>> START EXTRACTED TEXT
Now we'll take our example texts, generate their embeddings, and store them in Weaviate along with useful metadata. This process is called "indexing" and it makes our documents searchable through semantic similarity.

### Indexing Strategy:
1. **Prepare data**: Organize texts with metadata
2. **Generate embeddings**: Use our sentence transformer model
3. **Batch insert**: Efficiently store multiple documents at once
4. **Verify storage**: Confirm everything was indexed correctly

In [None]:
# Prepare our example documents with rich metadata
documents = [
    {
        "text": "Franz Schubert: Symphony No. 8 in B minor (Unfinished Symphony)",
        "language": "en",
        "category": "music",
        "author": "Franz Schubert",
        "embedding_model": "paraphrase-multilingual-MiniLM-L12-v2"
    },
    {
        "text": "Franz Schubert: Symphonie n° 8 en si mineur (Inachevée)",
        "language": "fr",
        "category": "music",
        "author": "Franz Schubert",
        "embedding_model": "paraphrase-multilingual-MiniLM-L12-v2"
    },
    {
        "text": "Franz Schubert: Sinfonie Nr. 8 in h-Moll (Unvollendete)",
        "language": "de",
        "category": "music",
        "author": "Franz Schubert",
        "embedding_model": "paraphrase-multilingual-MiniLM-L12-v2"
>> END EXTRACTED TEXT
>> START ENTRIES
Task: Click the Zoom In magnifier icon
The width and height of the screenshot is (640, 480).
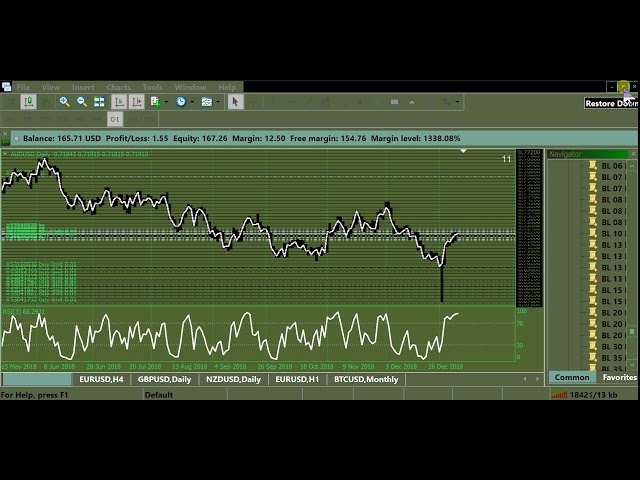Action: tap(65, 101)
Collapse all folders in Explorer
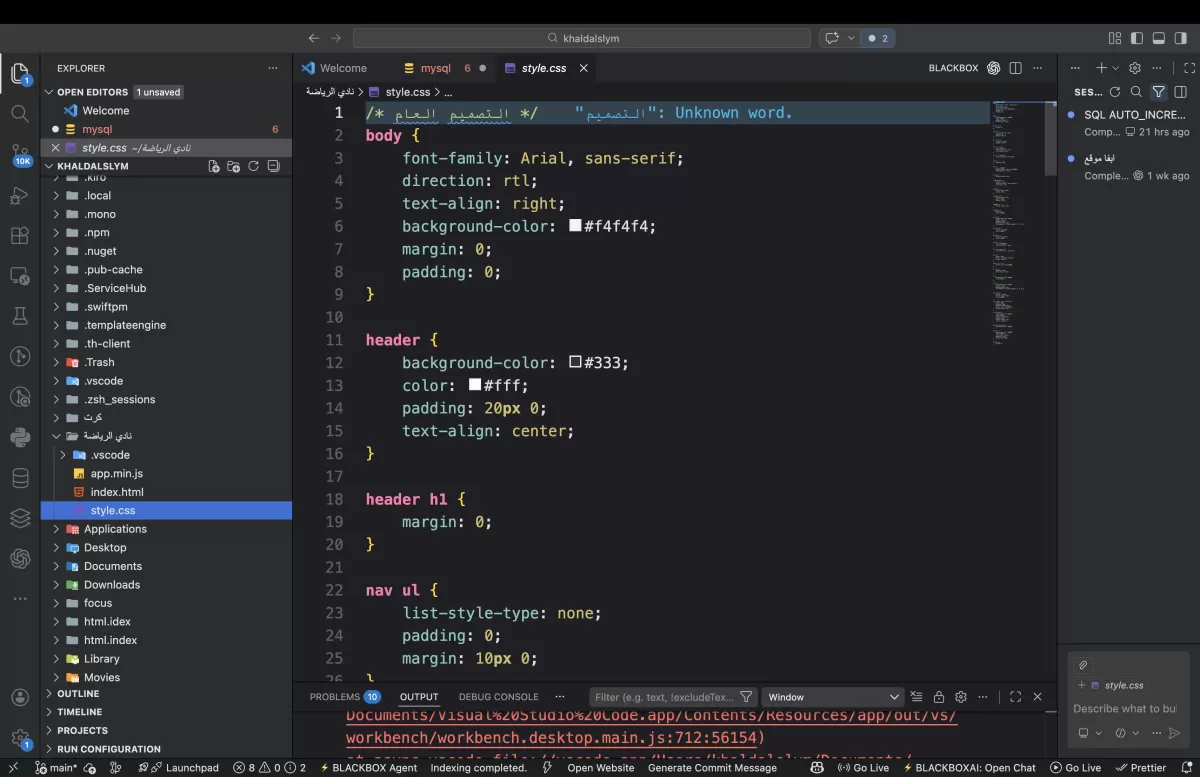The height and width of the screenshot is (777, 1200). 273,167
>> END ENTRIES
■ TO BE DONE
Answer these questions using the excerpt on indexing documents in Weaviate:
1. What is the process of storing documents with their embeddings and metadata in Weaviate called?
2. Which step of the indexing strategy confirms that everything was indexed correctly?
3. What language code goes with the text "Franz Schubert: Symphonie n° 8 en si mineur (Inachevée)"?
The records are separate material with no connection to the indexing text.

■ SOLVED PROBLEM
1. Indexing.
2. Step 4, "Verify storage."
3. "fr"